Plans unveiled Wednesday offer a first glimpse at one of LA’s most ambitious and mysterious new development projects: a new campus for the Berggruen Institute, a think tank started by billionaire investor and philanthropist Nicolas Berggruen.
The Herzog & de Meuron-designed project will overlook the city from a massive 447-acre hilltop site near Mountain Gate Country Club in the Santa Monica Mountains.
An announcement from the institute indicates that the bulk of that land, which was flattened in the 1980s to cover a landfill, would be preserved as open space. Most construction would be confined to the southern end of the site’s east-facing ridge, where a 137,000-square-foot facility would rise just 12 feet above ground level.
The low-slung structure would wrap around a central courtyard with a 250-seat spherical lecture hall at its nucleus. This structure would rise 45 feet above the surrounding building, to very dramatic effect.
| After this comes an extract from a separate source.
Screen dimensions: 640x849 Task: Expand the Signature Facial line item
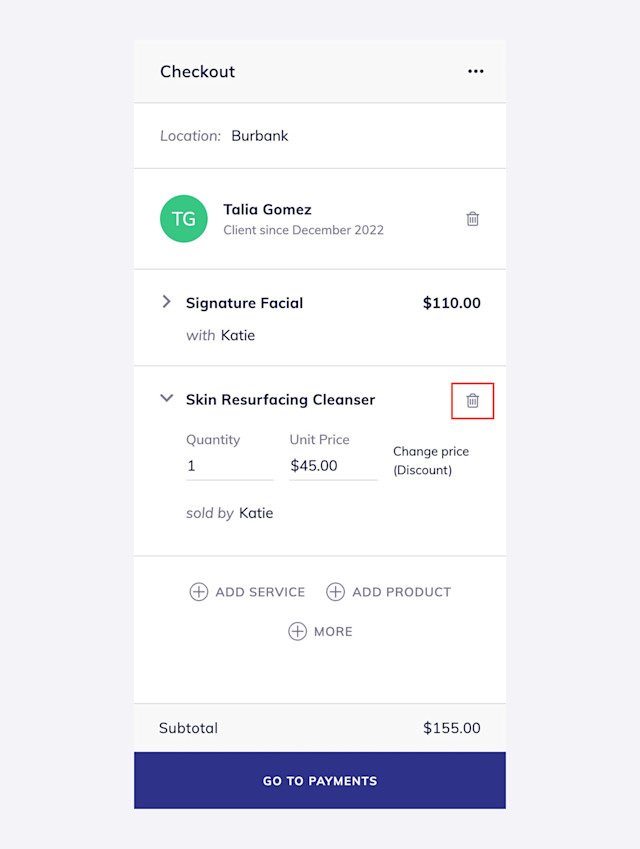[x=167, y=302]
Another towering sphere would serve as a water storage system.
According to a statement from Herzog & de Meuron, the two spheres (visible in renderings of the project) represent “the socio-cultural and ecological ambitions of the Institute.”
The futuristic campus would also include 26,000-square-foot residential complex with 15 units for visiting scholars (further housing would also be provided in the frame building surrounding the lecture hall).
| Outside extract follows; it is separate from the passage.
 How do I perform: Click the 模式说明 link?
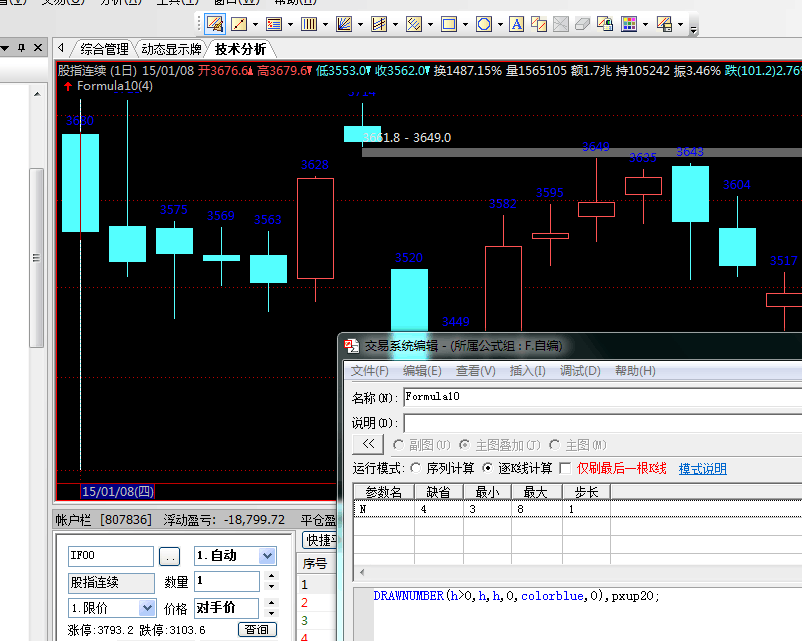pyautogui.click(x=702, y=468)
A separate 26,000-square-foot compound called “the Chairman’s Residence” would include residential and dining facilities, along with a library and conference room.
Much of the open space on the project site would be developed with a “linear park or gardened plinth” with drought-tolerant landscaping and a system for collecting and reusing water, according to the institute.
Under the proposed plans, hiking trails around the campus would be “maintained and enhanced” to provide access to the facility.
That facility, says Berggruen, represents “a community investment and commitment to Los Angeles—specifically MacArthur Park, a neighborhood which reflects both local and global challenges of urbanization.”
Berggruen tells the LA Times that the larger hilltop campus could be complete within five years.